The Mayton Inn will have a 3,000-square-foot terrace that will overlook a future downtown Cary park.
This time next year, you might find Colin Crossman there. He’ll be the one holding a gin and tonic made at the hotel’s upscale cocktail bar that uses his own tonic recipe.
The four-story, 55,000-square-foot hotel will have 45 rooms and a 100-seat restaurant.
The Cary Town Council on Thursday awarded a $1.4 million loan to Crossman and his wife, who plan to build a $9.5 million boutique hotel at a town-owned site on the corner of East Park and South Academy streets.
The loan is from the U.S. Department of Housing and Urban Development. Cary applied for the money on behalf of the Crossmans, and the department awarded the loan in late June on the condition that the project creates 40 jobs targeted toward people from low- to moderate-income families.
The project has been in the works for more than two years, Crossman said. The council’s blessing of the loan agreement – considered a formality – was the last major hurdle on the path to construction.

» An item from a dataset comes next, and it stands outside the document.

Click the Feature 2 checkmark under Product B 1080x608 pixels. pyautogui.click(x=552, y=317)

But it didn’t come until after critics of the project aired their grievances in a public hearing.
Three members of CaryWatch, a grassroots group that advocates for conservative government, said the town should have granted the property through a bidding process and argued that the project is high risk.

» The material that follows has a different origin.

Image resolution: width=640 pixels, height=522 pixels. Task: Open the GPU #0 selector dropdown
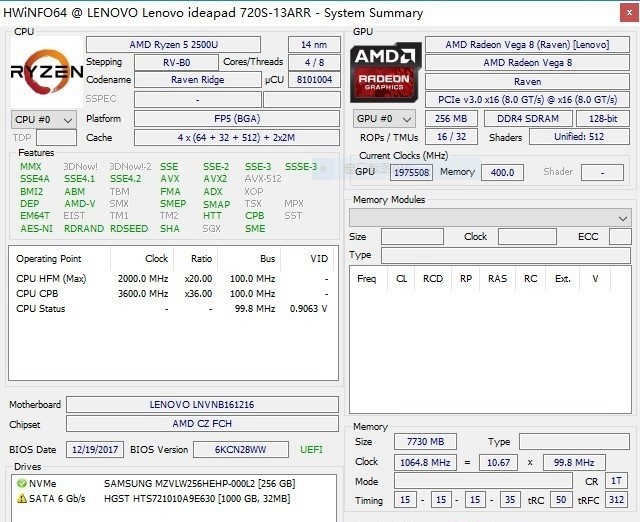point(384,119)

The group has questioned whether the high-end hotel will attract visitors to downtown Cary.
“We believe that elected officials such as yourselves are representatives of the residents and taxpayers of Cary and not agents of the Crossmans,” Peter Emens told the council Thursday. “In many respects, staff and Town Council have crossed that line.”
Mayor Harold Weinbrecht said Cary did not discourage public involvement with the project.

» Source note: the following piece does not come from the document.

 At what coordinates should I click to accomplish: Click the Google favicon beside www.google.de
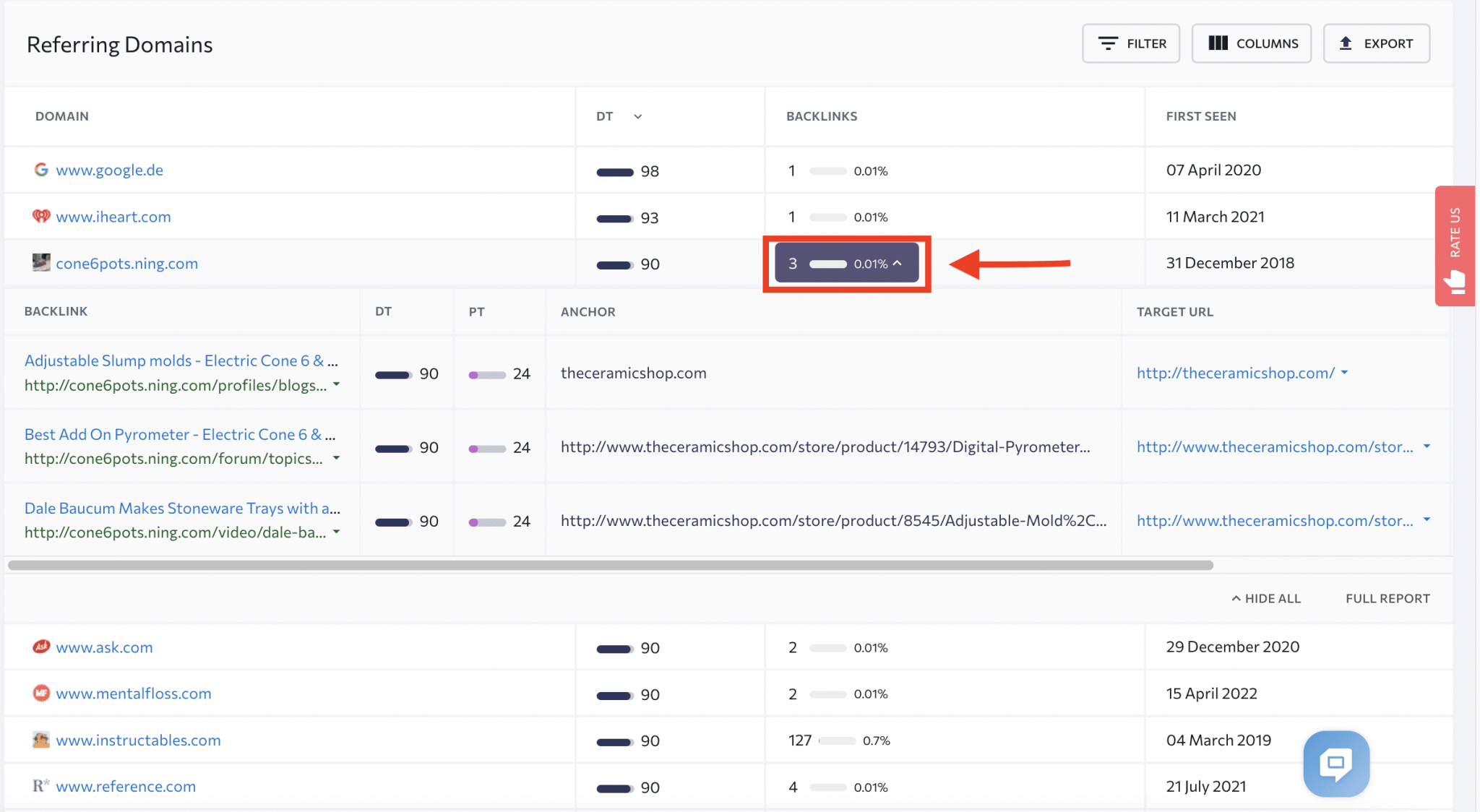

“Hours upon hours upon hours of staff time has been spent answering questions – equating, ironically, to thousands of dollars of staff time,” Weinbrecht said. “I think we’ve been about as open and honest as we can be.”
Crossman also spoke at the public hearing, and he said The Mayton Inn will be more than just another hotel. He plans on making it a four-diamond hotel like his other business, The King’s Daughters Inn, in Durham.
The hotel plans to make most of its money from weddings, but Crossman also expects to host business travelers and people visiting Cary’s retirement communities on weekdays.
It will be one of the few hotels that’s not on the edge of town, he said.
“We’ve already been getting (wedding) inquiries left and right that we can’t satisfy yet,” Crossman said. “We won’t be accepting firm contracts until at least halfway through the project.”
Crossman expects construction to start in two to three weeks, and finish up sometime next summer.